Public education and universities played a large role in freeing me from generations of magical thinking and religious indoctrination.

Universities may have cured us of some forms of indoctrination but exposed us to others: for example, nuclear power was demonized for decades is academia and our avoiding it has set us back as a civilization.

The "answer" here isn't education per se. A would-be censor might look at the spread of an inconvenient idea and conclude the education isn't working and therefore harder measures are justified.

The answer is epistemic humility and historical literacy. A good education instills both. They teach us that one can be wrong without shame, that testing ideas makes us stronger, and that no good has come out of boost ideas beyond what their merits can support.

Specifically, I want universities to do a much better job of teaching people to argue a perspective with which they disagree. A well-educated person can hold the best version of his opponent's idea in mind and argue it persuasively enough that his opponent agrees that he's been fairly heard. If people can't do that at scale, they're tempted to reach for censorship instead of truth seeking.

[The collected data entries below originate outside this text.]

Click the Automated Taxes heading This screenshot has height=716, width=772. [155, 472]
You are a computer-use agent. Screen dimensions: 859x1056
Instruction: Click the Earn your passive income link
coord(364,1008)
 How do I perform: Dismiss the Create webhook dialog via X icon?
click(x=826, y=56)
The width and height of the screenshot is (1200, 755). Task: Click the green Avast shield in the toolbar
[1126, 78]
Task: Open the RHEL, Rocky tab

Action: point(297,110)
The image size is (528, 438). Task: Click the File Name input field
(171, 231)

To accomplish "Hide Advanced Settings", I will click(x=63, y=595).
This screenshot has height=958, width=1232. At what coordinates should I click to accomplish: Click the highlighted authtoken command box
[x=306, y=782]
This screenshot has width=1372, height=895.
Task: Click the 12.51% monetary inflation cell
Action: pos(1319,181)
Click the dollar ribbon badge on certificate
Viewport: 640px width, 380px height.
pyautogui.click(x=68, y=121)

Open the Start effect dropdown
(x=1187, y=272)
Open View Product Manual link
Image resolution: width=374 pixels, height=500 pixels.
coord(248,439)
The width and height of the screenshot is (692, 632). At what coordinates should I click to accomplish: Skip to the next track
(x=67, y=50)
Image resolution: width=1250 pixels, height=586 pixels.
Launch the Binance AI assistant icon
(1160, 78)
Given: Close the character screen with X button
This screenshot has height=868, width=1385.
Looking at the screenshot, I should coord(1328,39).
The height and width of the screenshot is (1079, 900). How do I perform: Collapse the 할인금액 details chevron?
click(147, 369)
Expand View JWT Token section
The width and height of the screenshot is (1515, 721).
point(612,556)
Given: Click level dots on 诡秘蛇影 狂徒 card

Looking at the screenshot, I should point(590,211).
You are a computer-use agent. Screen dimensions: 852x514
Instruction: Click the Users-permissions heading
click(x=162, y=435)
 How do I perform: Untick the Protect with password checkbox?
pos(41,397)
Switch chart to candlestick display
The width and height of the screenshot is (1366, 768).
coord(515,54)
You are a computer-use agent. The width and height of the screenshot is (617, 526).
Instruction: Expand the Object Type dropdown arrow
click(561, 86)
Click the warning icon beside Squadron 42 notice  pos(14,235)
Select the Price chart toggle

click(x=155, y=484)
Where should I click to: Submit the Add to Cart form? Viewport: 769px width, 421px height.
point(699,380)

Another thing I want from universities (and all schools) is for them to inculcate the idea that the popularity of an idea has nothing to do with its merits. The irrational primate brain up-weights ideas it sees more often. The censor (if we're steelmanning) believes that coordinated influence campaigns can hijack the popularity heuristic and make people believe things they wouldn't if those ideas diffused organically through the information ecosystem.

This idea is internally consistent, sure, but 1) the censorship "cure" is always worse than the disease, and 2) we can invest in bolstering epistemics instead of in beefing up censorship.

We are rational primates. We can override popularity heuristics. Doing so is a skill we must be taught, however, and one of the highest ROI things we can do in education right now is teach it.